De acuerdo con la concepción del TDAH como trastorno del neurodesarrollo, el niño diagnosticado así tendría un trastorno mental o incluso, como se dice a veces, una enfermedad del cerebro. Sin negar que este diagnóstico pueda referirse a un problema real, los críticos ponen en entredicho que su realidad haya de concebirse como una enfermedad cerebral o trastorno mental.

Así lo explica el profesor Marino Pérez Álvarez en un artículo recientemente publicado, a través del cual aborda el Trastorno por Déficit de Atención e Hiperactividad, y detalla los puntos clave, alternativos al modelo biomédico, que pretendía desarrollar durante su ponencia de clausura de las V Jornadas de Infancia y Adolescencia ("Para rescatar a los niños del ‘fuego amigo’ que los diagnostica de trastornos mentales que no tienen: el ejemplo del TDAH"), programadas para el próximo mes de mayo en Málaga, y cuya celebración, como bien saben nuestros lectores, han sido prohibidas por el Ayuntamiento de Vélez-Málaga (a través de la Concejalía de Bienestar Social) y el Servicio Andaluz de salud (SAS), tras vetar en las mismas -y sin explicación alguna-, la participación de Marino Pérez.

Tal y como manifiesta en su artículo, los detractores de la etiología biologicista del TDAH entienden el problema, no como “una anormalidad del niño”, sino como un problema comportamental, “el cual se puede y debe abordar en el contexto escolar y familiar”, contando con las ayudas que sean necesarias y que, de acuerdo con el psiquiatra infantil británico Sami Timimi, se pueden proporcionar sin necesidad alguna de un diagnóstico psiquiátrico.

Esta controversia, señala, se da entre los mismos profesionales, en diferentes contextos de intervención, e incluso en el colectivo de padres.
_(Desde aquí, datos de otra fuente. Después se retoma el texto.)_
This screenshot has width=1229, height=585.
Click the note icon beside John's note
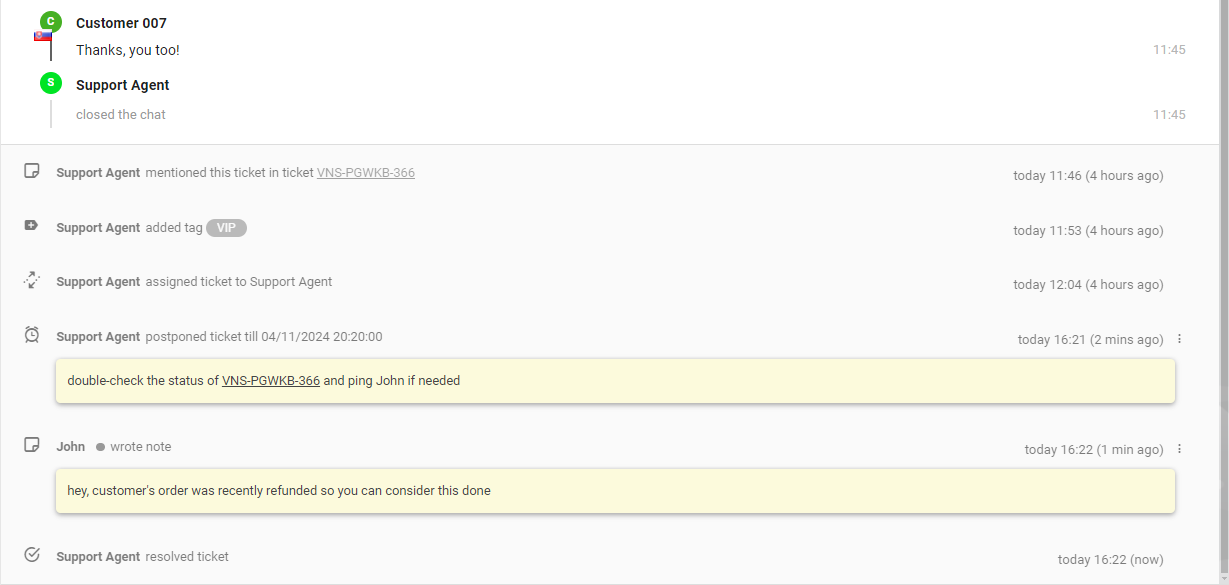pos(32,445)
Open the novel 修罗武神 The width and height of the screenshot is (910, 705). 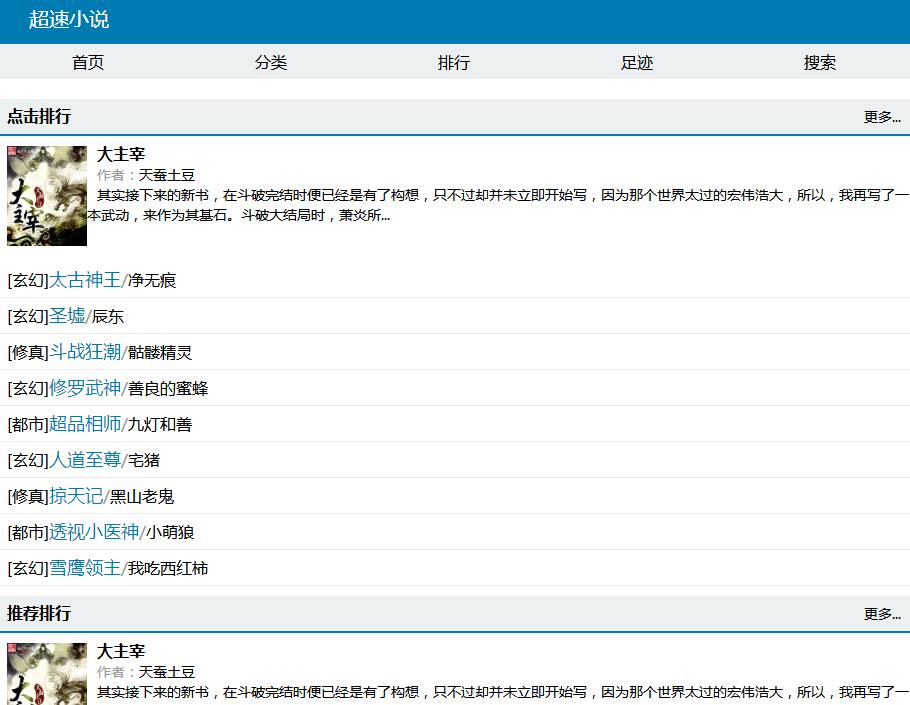click(x=88, y=389)
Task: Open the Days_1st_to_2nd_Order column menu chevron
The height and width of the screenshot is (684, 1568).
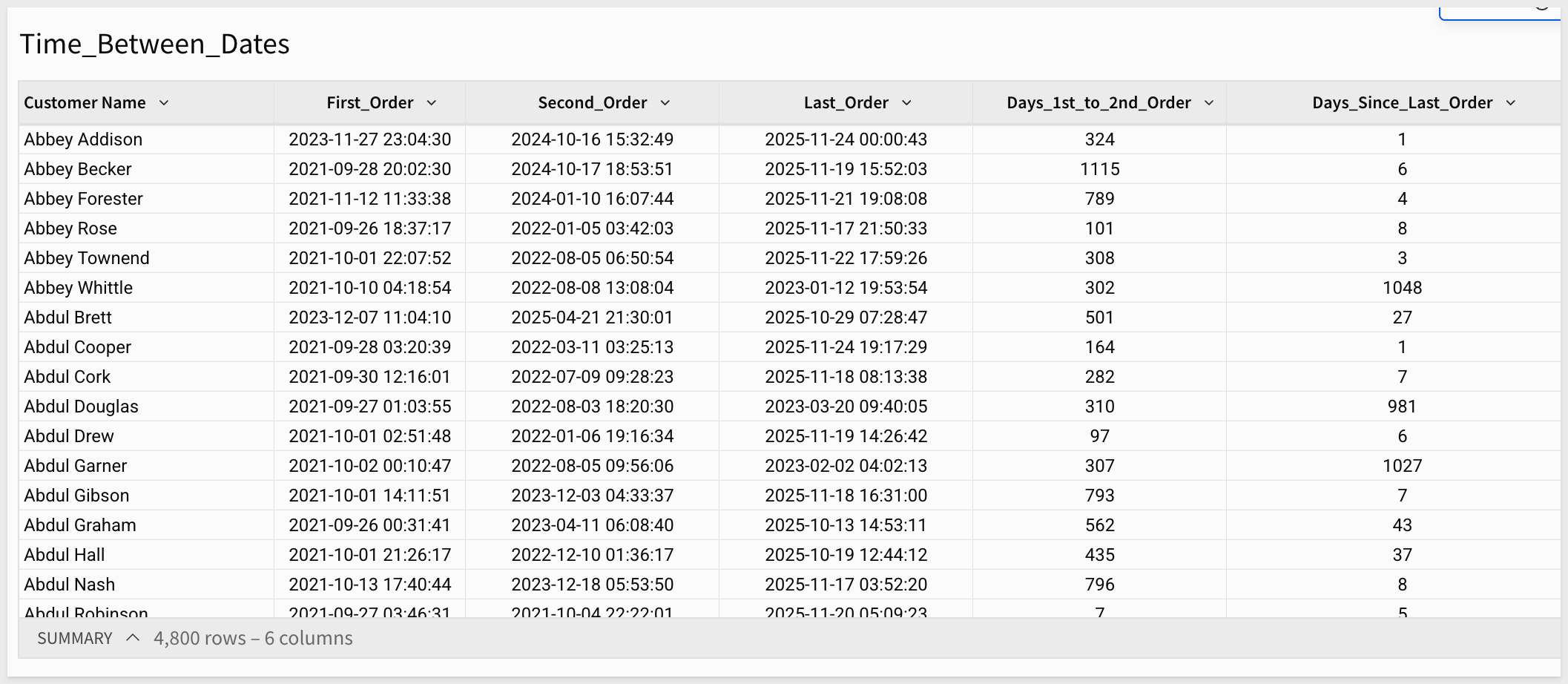Action: point(1209,103)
A este respecto, pone de manifiesto cómo los padres defensores del diagnóstico suelen estar organizados, mientras que “los otros padres no cuentan con el apoyo institucional”, dependiente, en estos casos, de la búsqueda de diagnóstico. En este sentido, lamenta que las ayudas que necesitan las familias y los centros escolares “se presten a costa del diagnóstico de trastorno mental”.

Empero, Marino Pérez, recuerda que esto no implica que no se deriven a una exploración pediátrica, psiquiátrica, neuropsicológica o psicológica “cuando parezca aconsejable”. Subraya aquí la relevancia de recordar los casos de falso diagnóstico, en los que un niño con posible TDAH “presenta en realidad un problema auditivo, de la vista, del sueño, emocional o neurológico”, y cita, a este respecto, al neurólogo estadounidense Richard Saul, quien considera que este diagnóstico “lo reciben niños normales que se distraen o son inquietos, o bien presentan otra problemática”.

Todo ello, teniendo en cuenta que dicho diagnóstico se basa en reportes subjetivos en torno al modo de actuar de los niños (si se distrae a menudo, no presta atención, se mueve en exceso, es impulsivo, etc.), test psicológicos u otras pruebas, “ninguna de ellas decisoria”, lo que avalaría la naturaleza imprecisa de este concepto.

Dado lo anterior, el profesor Marino Pérez resalta en su texto cuatro aspectos fundamentales “que pretendía desarrollar en las Jornadas vetadas”:

  • La insostenibilidad del diagnóstico de trastorno mental, tras una revisión de la literatura científica.

  • Planteamiento sobre el modo en que numerosos científicos y clínicos “sostienen a buena fe” dicho diagnóstico. Adoptando una perspectiva metacientífica, de filosofía de la ciencia, analiza las propias prácticas científicas y clínicas conforme se investiga y diagnostica el TDAH, y concluye que dichas prácticas tienden a ser autoconfirmatorias de las preconcepciones que se tienen, “impidiendo ver el problema de otra manera que no sea esa”.

  • Ofrece una concepción alternativa, no patologizante, en términos de estilo de personalidad y formas de vitalidad. Los niños-TDAH se caracterizan en esta perspectiva, más que por síntomas, por su vitalidad, energía, ritmo-rápido, curiosidad, creatividad y búsqueda de sensaciones, lo que, a su juicio, “no quita que estas cualidades (en general ventajosas) supongan también algún problema”.

  • Refiere una variedad de ayudas para el abordaje del problema, “cuando sea el caso en el contexto familiar y escolar donde éste se da, no en el cerebro del niño”, órgano vital al que, según afirma “no le pasa nada”.

Marino Pérez concluye su artículo reflexionando sobre la importancia de que las autoridades sanitarias estén abiertas a concepciones de este tipo, más económicas, y afirmando que esta postura, viene a rescatar a los niños “del 'fuego amigo' que, con las mejores intenciones, termina sin embargo por diagnosticarlos de un trastorno mental”, que, en su opinión, no tienen.